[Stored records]

---------------

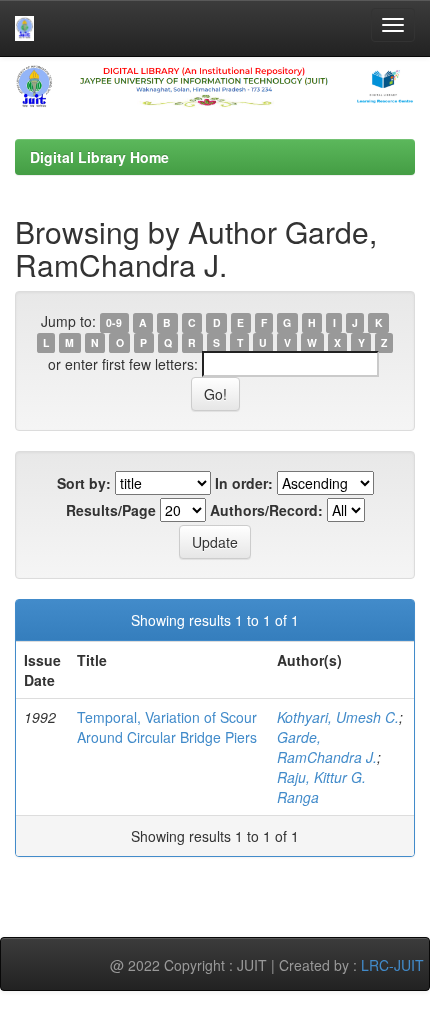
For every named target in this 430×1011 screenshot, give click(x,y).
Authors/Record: (266, 510)
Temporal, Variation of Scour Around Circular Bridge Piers (167, 727)
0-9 (114, 322)
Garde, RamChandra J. (327, 747)
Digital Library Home (99, 157)
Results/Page (111, 510)
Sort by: (84, 483)
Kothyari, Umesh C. (338, 717)
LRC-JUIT (392, 965)
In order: (244, 483)
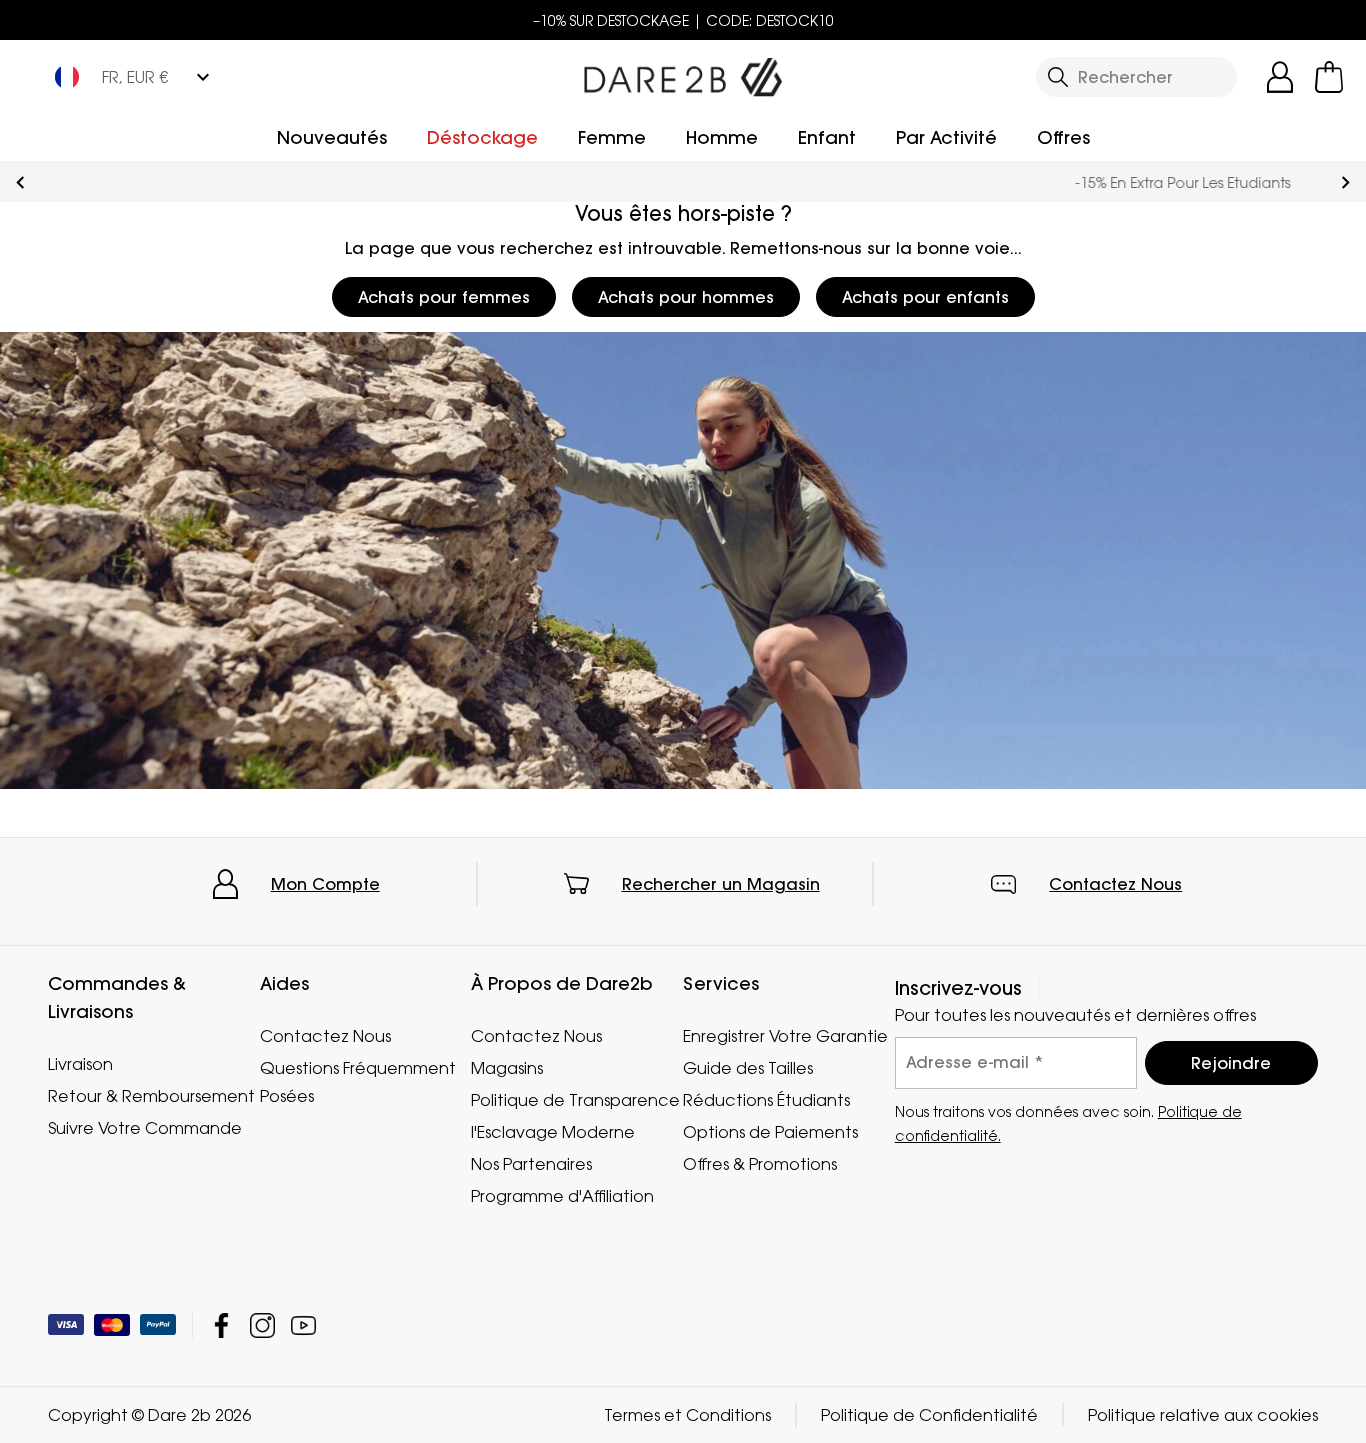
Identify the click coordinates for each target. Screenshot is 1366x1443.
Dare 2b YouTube (303, 1325)
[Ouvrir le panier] (1329, 77)
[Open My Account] (1280, 77)
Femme (612, 137)
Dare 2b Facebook (221, 1325)
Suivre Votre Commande (145, 1128)
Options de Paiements (770, 1132)
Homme (722, 137)
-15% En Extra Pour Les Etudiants (683, 182)
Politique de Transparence (575, 1100)
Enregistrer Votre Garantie (785, 1036)
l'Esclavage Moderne (553, 1132)
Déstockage (482, 137)
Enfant (827, 137)
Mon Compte (325, 884)
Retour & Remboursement (151, 1096)
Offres (1063, 137)
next (1345, 182)
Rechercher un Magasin (721, 884)
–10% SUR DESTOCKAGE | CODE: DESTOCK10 (683, 20)
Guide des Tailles (748, 1068)
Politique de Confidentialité (929, 1415)
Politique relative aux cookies (1203, 1415)
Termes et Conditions (687, 1415)
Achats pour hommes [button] (686, 297)
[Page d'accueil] (683, 73)
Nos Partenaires (531, 1164)
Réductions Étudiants (766, 1100)
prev (20, 182)
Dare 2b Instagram (262, 1325)
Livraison (80, 1064)
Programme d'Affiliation (562, 1196)
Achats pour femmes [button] (444, 297)
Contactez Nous (1115, 884)
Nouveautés (332, 137)
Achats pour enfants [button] (925, 297)
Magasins (507, 1068)
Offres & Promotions (760, 1164)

---------------

• [What is needed]:
Return the data exactly. Do not carry over any images.

• [Task result]:
For every named target in this 430×1011 screenshot, give click(x,y).
Authors/Record: (266, 510)
Temporal, Variation of Scour Around Circular Bridge Piers (167, 727)
0-9 (114, 322)
Garde, RamChandra J. (327, 747)
Digital Library Home (99, 157)
Results/Page (111, 510)
Sort by: (84, 483)
Kothyari, Umesh C. (338, 717)
LRC-JUIT (392, 965)
In order: (244, 483)
Identify the click coordinates for each target. Screenshot is 1366x1443.
Dare 2b YouTube (303, 1325)
[Ouvrir le panier] (1329, 77)
[Open My Account] (1280, 77)
Femme (612, 137)
Dare 2b Facebook (221, 1325)
Suivre Votre Commande (145, 1128)
Options de Paiements (770, 1132)
Homme (722, 137)
-15% En Extra Pour Les Etudiants (683, 182)
Politique de Transparence (575, 1100)
Enregistrer Votre Garantie (785, 1036)
l'Esclavage Moderne (553, 1132)
Déstockage (482, 137)
Enfant (827, 137)
Mon Compte (325, 884)
Retour & Remboursement (151, 1096)
Offres (1063, 137)
next (1345, 182)
Rechercher un Magasin (721, 884)
–10% SUR DESTOCKAGE | CODE: DESTOCK10 (683, 20)
Guide des Tailles (748, 1068)
Politique de Confidentialité (929, 1415)
Politique relative aux cookies (1203, 1415)
Termes et Conditions (687, 1415)
Achats pour hommes [button] (686, 297)
[Page d'accueil] (683, 73)
Nos Partenaires (531, 1164)
Réductions Étudiants (766, 1100)
prev (20, 182)
Dare 2b Instagram (262, 1325)
Livraison (80, 1064)
Programme d'Affiliation (562, 1196)
Achats pour femmes [button] (444, 297)
Contactez Nous (1115, 884)
Nouveautés (332, 137)
Achats pour enfants [button] (925, 297)
Magasins (507, 1068)
Offres & Promotions (760, 1164)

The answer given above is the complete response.